Reels get sand, grit and rust in them if you don’t take care of them. Unfortunately I never do so I have ruined a lot of reel. If you drop your reels in the sand, water, mud ect. getting a reel that is corrosion resistant is a plus. Salt water reels almost always have superior corrosion resistance.
What makes a reel more corrosion resistant is the material used in the components and the quality of the seals around the reel’s seams. Brass, titanium, carbon and aluminum components are strong and corrosion resistant. Have a quality seal, like the Daiwa magnetic oil seals, is another way to keep foreign substances and objects out of the reels housing.
A truly corrosion resistant reel can be very expensive. Being careful and rinsing off your reel is a lot cheaper.
Spinning reels and bait casters don’t always put the line onto the reel perfectly even. Over time the line can clump on the ends of the spool on one side. This leads to tangles and reduced casting distance. A quality reel will put the line on evenly again and again.

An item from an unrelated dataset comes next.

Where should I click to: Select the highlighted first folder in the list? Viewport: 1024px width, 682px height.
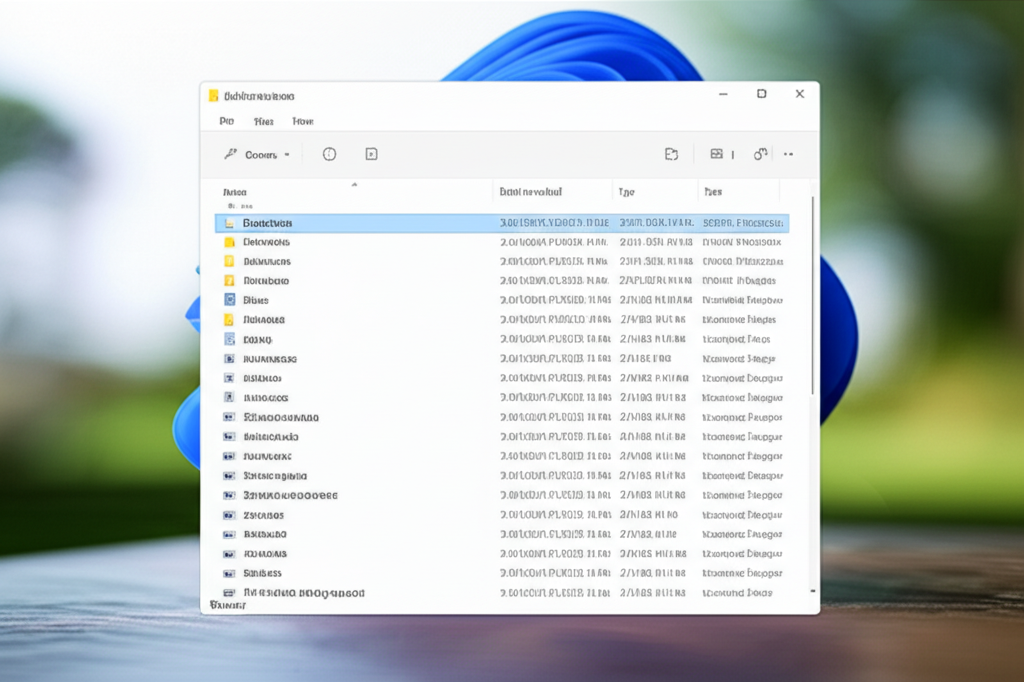[268, 223]
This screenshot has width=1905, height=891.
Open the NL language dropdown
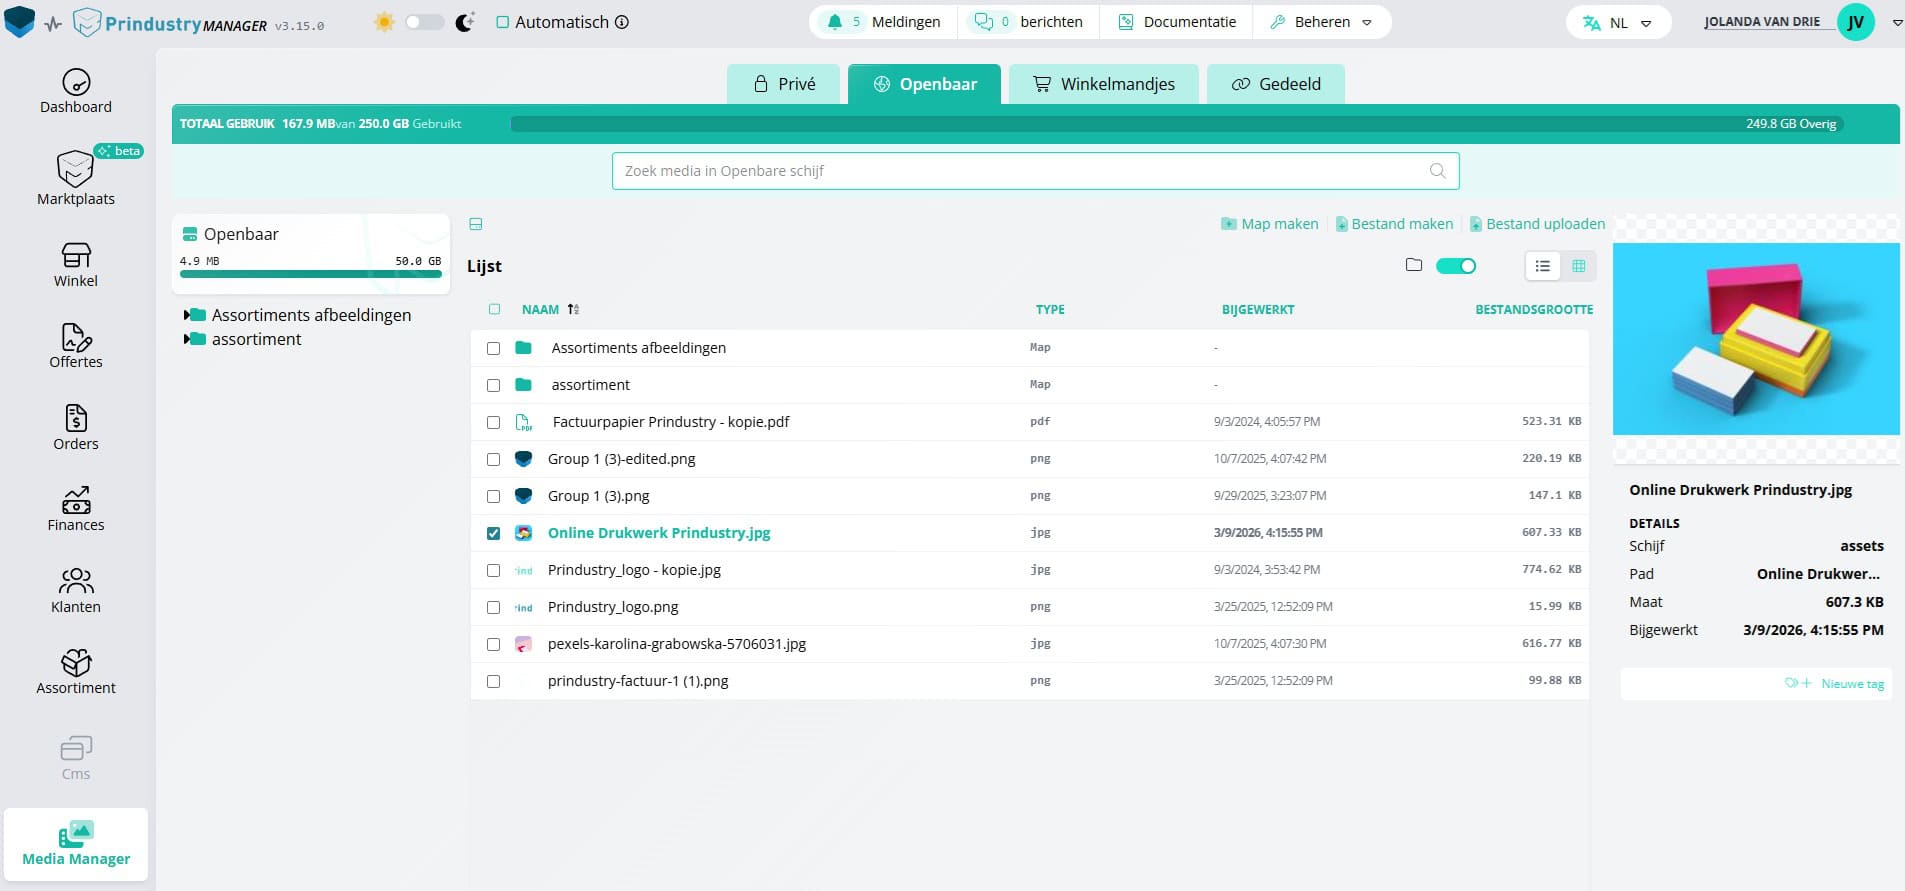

When shopping for a reel pick up the highest quality reel you can and turn the handle while you watch the bail arm or the level wind eye. Watch as it gets to the end of the spool and then changes directions. A quality reels bail arm or level wind eye should change directions without any change in speed. A cheap reel will hesitate ever so slightly. That hesitation will mean that more line piles up at the end of the spool and that will cause you problems with tangles.
Before buying a reel, turn the handle as if reeling in a lure and then suddenly switch direction. How far does the handle reverse until it stop. That is the play in the reel. A quality reel with stop immediately upon reversing directions, a cheap reel’s handle may make a 1/4 turn backwards before it stops. This is important in setting the hook. You don’t want that give when you set the hook.
I am a sucker for spare spools. A reel that comes with an extra spool is really nice. You can put braid on one spool and mono filament on another. Or you can put different strength lines on each spool. An extra spool lets you switch lines on the river bank or acts as a back up if you have a catastrophic line tangle in the middle of your fishing trip.